From Refugee to Researcher
NREL Scientist Gives Back to Science, Society After Fleeing Postwar Vietnam
Oct. 7, 2019
Huyen Dinh was nine years old when she fled Vietnam in 1979 with her mother and two younger sisters.
Their father had already left for the United States five years earlier when U.S. troops evacuated the country. With only the clothes on their backs, they escaped—surviving hunger, a perilous sea journey threatened by pirate attacks, and a refugee camp in Malaysia.
Eventually, they settled in Canada, with no job, no community, and no knowledge of the language or the culture of their new home.

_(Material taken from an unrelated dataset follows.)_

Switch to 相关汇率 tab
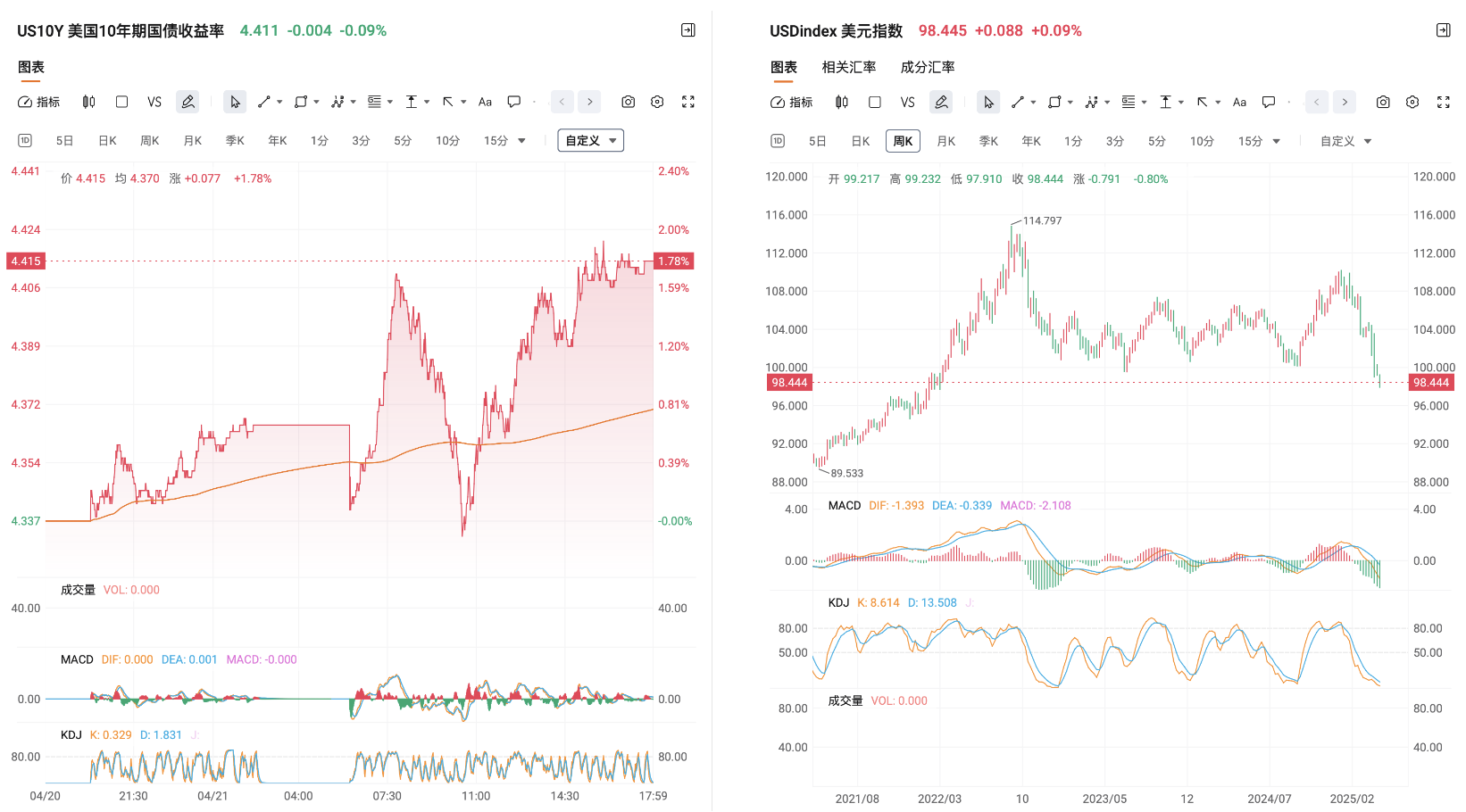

“My mother did not want us to grow up in a communist country,” Dinh said. “She wanted us to have freedom and opportunities, so that we can pursue anything we want to do. My mother and father made lots of sacrifices for us so that we can have a better life.”

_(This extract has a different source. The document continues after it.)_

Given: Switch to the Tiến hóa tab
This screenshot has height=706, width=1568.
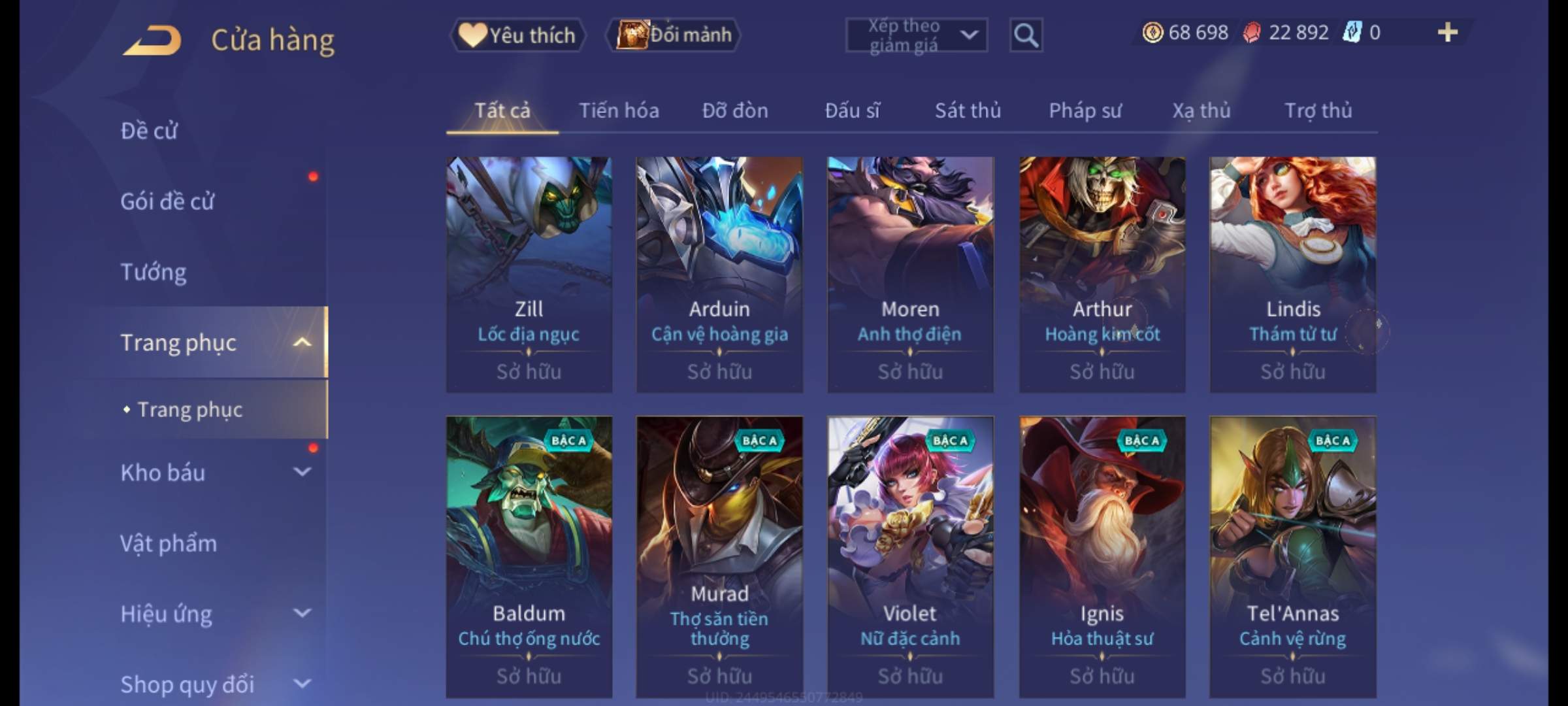Looking at the screenshot, I should point(619,110).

That sacrifice has paid off, as Dinh wound up earning her Ph.D. in electrochemistry in 1998, and in 2007 arrived at the U.S. Department of Energy’s (DOE’s) National Renewable Energy Laboratory (NREL). Today, she serves as a senior scientist and hydrogen production lead at NREL, and acts as the liaison between DOE and NREL on hydrogen production research projects.

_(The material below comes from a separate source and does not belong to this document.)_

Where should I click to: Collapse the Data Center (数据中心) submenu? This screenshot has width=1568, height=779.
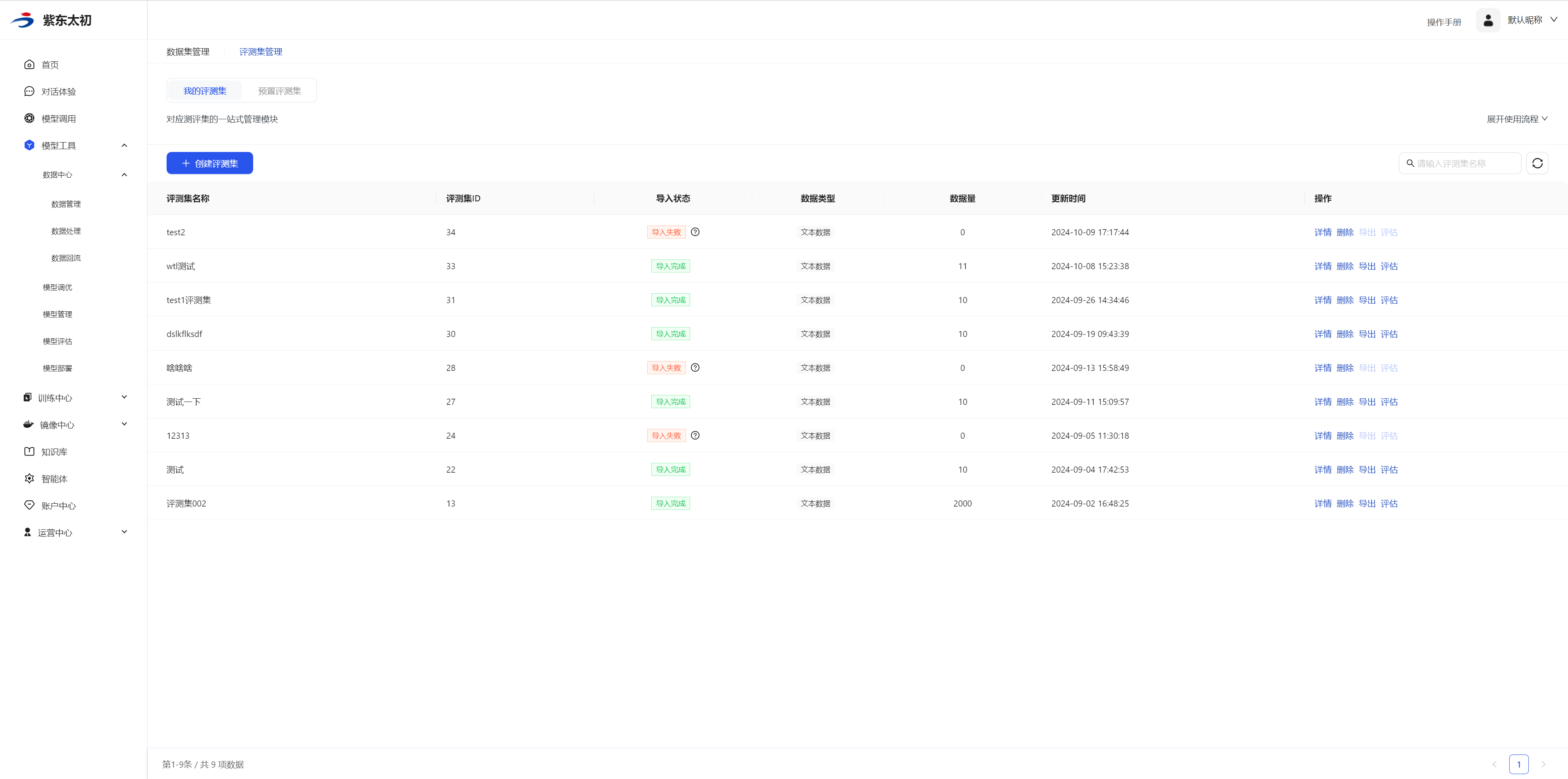click(x=124, y=175)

Her team uses wind energy and solar power to “split water,” yielding renewable hydrogen that powers fuel cell cars, which then convert the hydrogen back into water.
“We split water by using renewable electricity to make sustainable hydrogen,” she explains. “We’re working on four different water-splitting technologies: low- and high-temperature advanced electrolysis, solar thermochemical water splitting, and photoelectrochemical water splitting. We're working hard to make low-cost, renewable, and sustainable hydrogen for energy storage, transportation, and the grid.”
For the past three years, she has served as director of HydroGEN, a consortium NREL leads with five other national laboratories. HydroGEN aims to facilitate collaborations between federal laboratories, academia, and industry. As part of her work, she connects NREL experts and helps coordinate approximately 20 different HydroGEN projects with universities, industry partners, and other national laboratories.
In 2018, DOE’s Fuel Cell Technologies Office honored her for outstanding dedication and organizational excellence in leading HydroGEN. In 2019, the laboratory gave Dinh an NREL Staff Award for her "extremely successful and timely development of HydroGEN and enhancing hydrogen production research at NREL."
Hydrogen research has been in the spotlight this year, with DOE announcing $31 million in funding to advance the H2@Scale concept. The focus of H2@Scale is to enable affordable and reliable large-scale hydrogen generation, transport, storage, and utilization in the United States across multiple sectors.
This research and development feeds into existing commercial hydrogen products and different applications, such as the production of hydrogen for fuel cell vehicles. NREL’s work also aims to decrease the cost of electrolyzers with an eye toward producing hydrogen at scale. An overarching goal is to reduce carbon emissions.
Paying It Forward
Dinh’s determination to honor her family’s great sacrifice spans beyond her own accomplishments. During her tenure at NREL, she has mentored many students and researchers. And while the intensity of her more recent work has reduced her mentoring activity, those who have benefited from her involvement remain eternally grateful.
"I am thankful that Huyen was my NREL mentor as part of the Science Undergraduate Laboratory Internship program,” said Jesse Ko, now a postdoctoral researcher at the SLAC National Accelerator Laboratory where he earned an outstanding mentor award this year. “She taught me to be meticulous about electrochemical measurements and also showed me new perspectives on how to interpret the acquired data. She prepared me well for my Ph.D. program—and to this day, I still focus on electrochemical characterization.”
Such responses validate Dinh’s desire to give back to others in the ways she was assisted along her journey.
A Lifelong Journey
Huyen has only returned once to her native country. “When I visited Vietnam in 1998, there were many beggars and lots of poor people,” she said. “If we had stayed in Vietnam, we could have been them, and I wouldn’t have the education and the life I have now.”
Dinh now lives in Westminster, Colorado, with her two children—a 13-year-old daughter and a 9-year-old son—and feels Colorado is home. “It’s like Calgary, only warmer,” she laughed. One of her sisters also lives in Colorado, so there’s “a sense of family.”
Her early life lessons still burn in her memory—and inspire her research, as well as her mentorship of upcoming scientists.
“I feel that if I, as a young girl who didn’t know the language, could come to a foreign country with nothing except the clothes on my back and get a university education—then I can do anything I set my mind to,” she said. “So, I keep learning, and I always try to be and do things better. My experiences also helped me try to understand people—to treat and work with people fairly and with respect, regardless of their backgrounds.”